Discussion
One of the most commonly used treatment is HCQ
in COVID-19 patients in all over
the world2. In this study, we evaluated the effect of
HCQ on QTc prolongation in patients with COVID-19. Critical QTc
prolongation was detected in 12% of the population which is similar
with two recent studies(Ramireddy et al., 2020; Saleh et al., 2020).
However, in another one, critical QTc prolongation was reported as
20%(Mercuro et al., 2020).
The HCQ treatment for autoimmune disorders is cited to be safe inin vitro and small non-randomized trials(Tang, Godfrey, Stawell
& Nikpour, 2012). However, the populations of these studies do not
represent the COVID-19 patients because of the differences in clinical
aspects, dynamics and severity of the diseases(Mercuro et al., 2020).
Myocarditis, that has potential to enhance QTc interval, was reported in
4.8% of the cases in the course of COVID-19(Aktoz et al., 2020)
For understanding the adverse events of HCQ, there is not an established
threshold for blood or plasma. During clinical practice, monitoring HCQ
cardiotoxicity by QTc seems practical. As the nature of COVID-19
disease, the concurrent treatments such as AZT, possible underlying
cardiac disorders and electrolyte imbalances have potential to affect
the QTc interval and related TdP and sudden cardiac arrest.

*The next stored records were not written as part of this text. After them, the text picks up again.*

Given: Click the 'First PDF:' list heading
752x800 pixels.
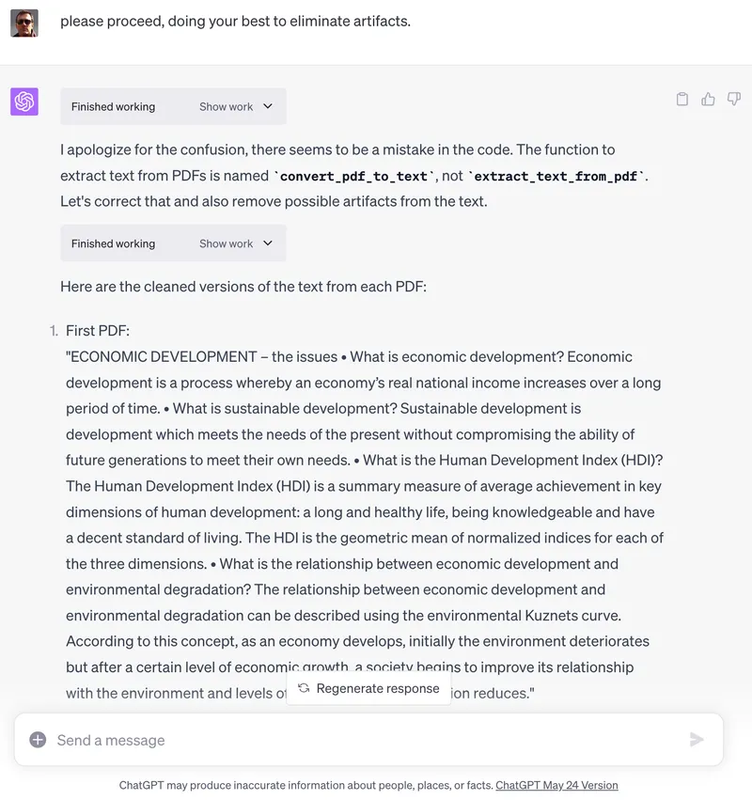Looking at the screenshot, I should tap(98, 331).
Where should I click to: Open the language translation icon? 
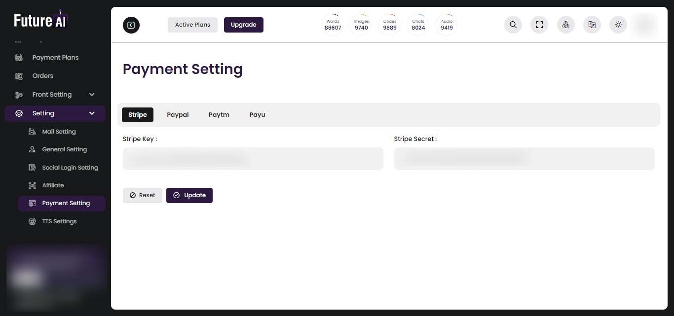(592, 24)
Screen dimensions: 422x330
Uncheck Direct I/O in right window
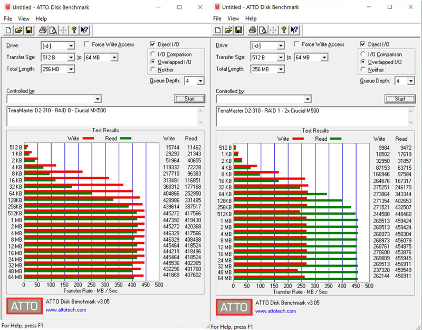pos(363,44)
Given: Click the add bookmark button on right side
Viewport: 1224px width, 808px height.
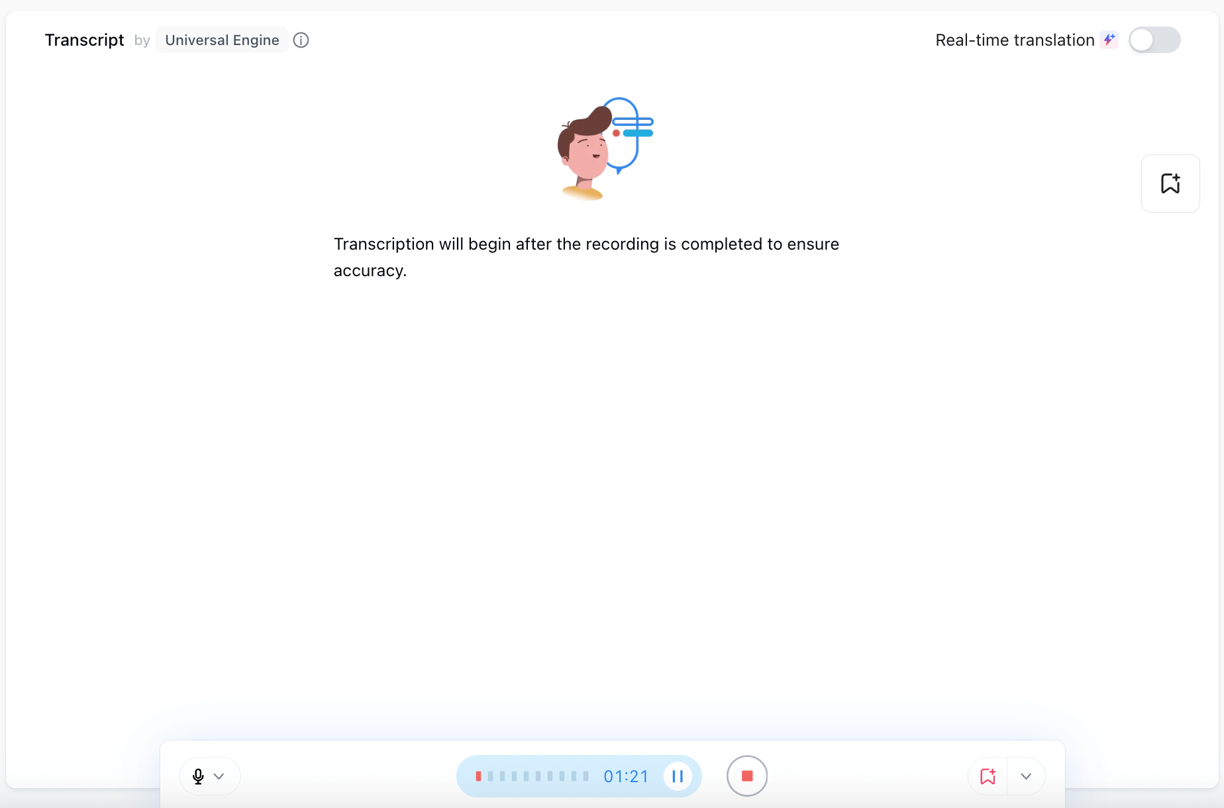Looking at the screenshot, I should [x=1170, y=183].
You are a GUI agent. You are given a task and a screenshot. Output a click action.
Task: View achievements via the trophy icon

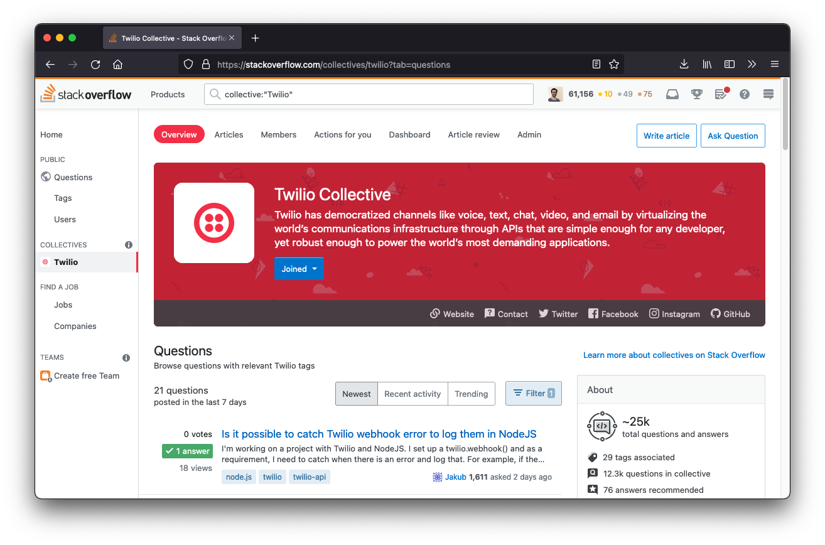(x=696, y=94)
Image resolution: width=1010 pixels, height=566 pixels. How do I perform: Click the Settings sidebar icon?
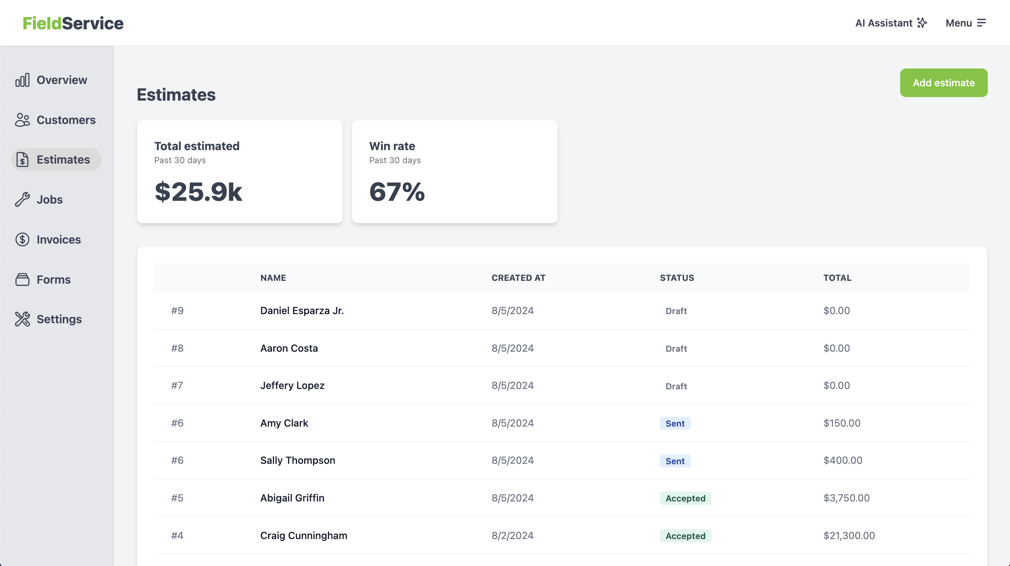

AZT has potential to prolong QTc and is an additional risk factor for
ventricular arrhythmias(Hancox, Hasnain, Vieweg, Crouse & Baranchuk,
2013). The risk of QTc prolongation in patients who use HCQ and AZT
combination was reported to be higher than HCQ mono-theraphy(Mercuro et
al., 2020), however in some other studies there was no significant
increased risk as we detected in our study (Table 1)(Rosenberg et al.,
2020; Saleh et al., 2020).
The patients with DM had significantly higher rates of critical QTc
prolongation in univariate and multivariate analysis (OR:5.8, %95
Cl:1.11-30.32, p=0.037. Table 2) although the baseline QTc levels were
similar (p=0.4). Even the pre-diabetic and newly diagnosed DM patients
are under risk of cardiac autonomic neuropathy (CAN), the diabetic
patients who has poorly controlled blood glucose levels and long-lasting
disease time, are at higher risk(Spallone et al., 2011; Ziegler et al.,
2015). Likewise, tachycardia, orthostatic hypotension, reverse dipping,
and impaired heart rate variability, QTc prolongation is also shown to
be one of the non-invasive methods to display the existence of
(CAN)(Gonin, Kadrofske, Schmaltz, Bastyr & Vinik, 1990; Spallone et
al., 2011; Ziegler et al., 2015). Even if the baseline QTc levels are
normal, medications may easily influence the QTc interval in patients
with DM because of this underlying/hidden autonomic neuropathy. Further
randomized and high-volumed studies are needed to solve this
association.
Oseltamivir which is an antiviral against influenza virus was used in
early dates of the pandemic because of the possibility of influenza
co-infection. In our study, it was used in more than 30% of the
patients (21 out of 66 patients) and in multivariate analysis,
oseltamivir use was found to cause critical QTc prolongation more than 5
times. In a Cochrane systematic review, it was stated that oseltamivir
may cause QTc prolongation(Jefferson et al., 2014). In a two cases
series, QTc prolongation was reported in patients who used oseltamivir
in addition to sotalol which is both an anti-arrhythmic and
pro-arrhythmic drug. However, there is no human study that demonstrates
whether oseltamivir causes QTc prolongation and prospective
well-designed studies are required. Female gender has been accepted as
an underlying risk factor which result in repolarization reserve
reduction(Drici & Clement, 2001; Tisdale et al., 2013), but in our
study the critical QTc prolongation occurred solely in men.